Probably the site of a medieval corn mill, Edmund Hill converted it to the manufacture of Gunpowder 1766. By the time he retired in 1800, it had made him a millionaire. Although the Mill was virtually isolated on Hounslow Heath, of the many explosions that took place there, Horace Walpole mentions one in 1772 when his windows were broken at Strawberry Hill.
The firm of Curtis and Harvey acquired The Powder Mills in 1820. By this time a well-established track known as the Hounslow Heath Road followed today’s High Street and Percy Road towards Whitton village. What is now Nelson Road also ran off the Heath from the direction of Heston to wind its way into the village and join the Twickenham and Richmond Road (now Kneller Road) running east towards those towns and west towards Hounslow. Whitton Dene directly ahead led in the direction of Brentford.
In and around Whitton village, the artisan cottages still seen today gradually replaced older buildings. Eccentric philanthropist Louis Kyezor, “The King of Whitton” built most of these cottages in the early 1860s to accommodate Whitton’s growing working class population. The colourful Jewish entrepreneur was shot dead in the street by one of his tenants living in Whitton under an early witness protection programme as the chief informant of The Cato Street Conspiracy, which set out to murder the entire cabinet and then seize the Bank of England.

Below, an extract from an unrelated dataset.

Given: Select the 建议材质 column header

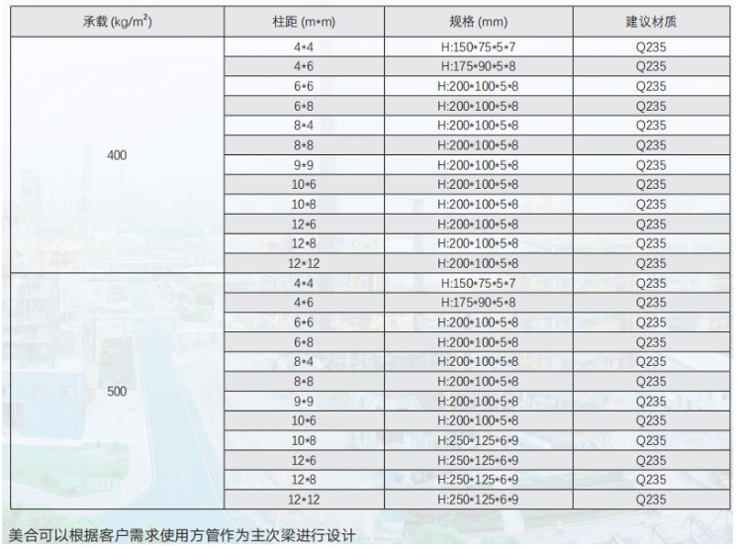Looking at the screenshot, I should pyautogui.click(x=650, y=21).
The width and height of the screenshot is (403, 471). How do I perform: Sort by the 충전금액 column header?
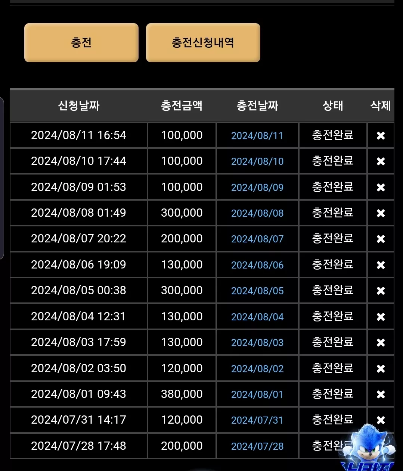point(182,106)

Whitton’s first school opened in 1851 in the grounds of Kneller Hall. Demolished in the 1960s, this modest, single storey structure provided elementary education for 224 children and was used as a meeting house for the City of London Mission whose assembly included two reformed men who were once “a terror to almost all in the village.” The first post office was established in 1855 opposite The White Hart. The Red Lion (now demolished) was built at the other end of the village before 1819 and was joined by The Admiral Nelson and The Prince Albert Beer Shop about 30 years later. The Duke of Cambridge first opened its doors in 1857 when the population of Whitton had risen from 120 in Suckling’s day to around 470.
Of the large houses, Whitton Hall had been demolished and rebuilt for the third time, much as we see it today. In 1850 it adopted the name of Kneller Hall and was used as a teacher training school. Seven years later the house was transferred to the War Department and opened as The Military School of Music. The Duke of Argyll’s moated garden estate had by now been split into two halves with the Palladian villa occupying the eastern half of the estate. Known as Whitton Place, it was demolished in 1847 together with the villa Argyll built for his mistress at Whitton Dean (now Murray Park). The Duke’s original greenhouse had long since been turned into a house, forming the western half of his original garden and was known as Whitton Park – the name adopted when the whole site was re-united by the new landed gentry in the form of George Gostling, his wife Anne and their 19 children were now the new landed gentry.
As the population of Twickenham increased during the 19th century so new churches were opened. The vicar of Twickenham and Louis Kyezor instigated the provision of a church for Whitton. The Gostlings gave land formerly “the resort of tipplers, swearers and all sorts of vagabonds” and the new ecclesiastical parish of Whitton was created in 1862. In that same year the church of St Philip and St James was built.
Market gardening in Whitton and Twickenham reached its zenith in the 1870s. The route from Twickenham to Isleworth was lined with orchards, fields of fruit of all kinds and flowers. Produce was carried in head loads of 40lbs principally by women to Covent Garden each day during the season. Until Kent took the mantle, Whitton and the surrounding area was known as the garden of England. After 1900, it was almost all gone. Bridge Farm at the northern end of Hospital Bridge Road remains as a unique reminder.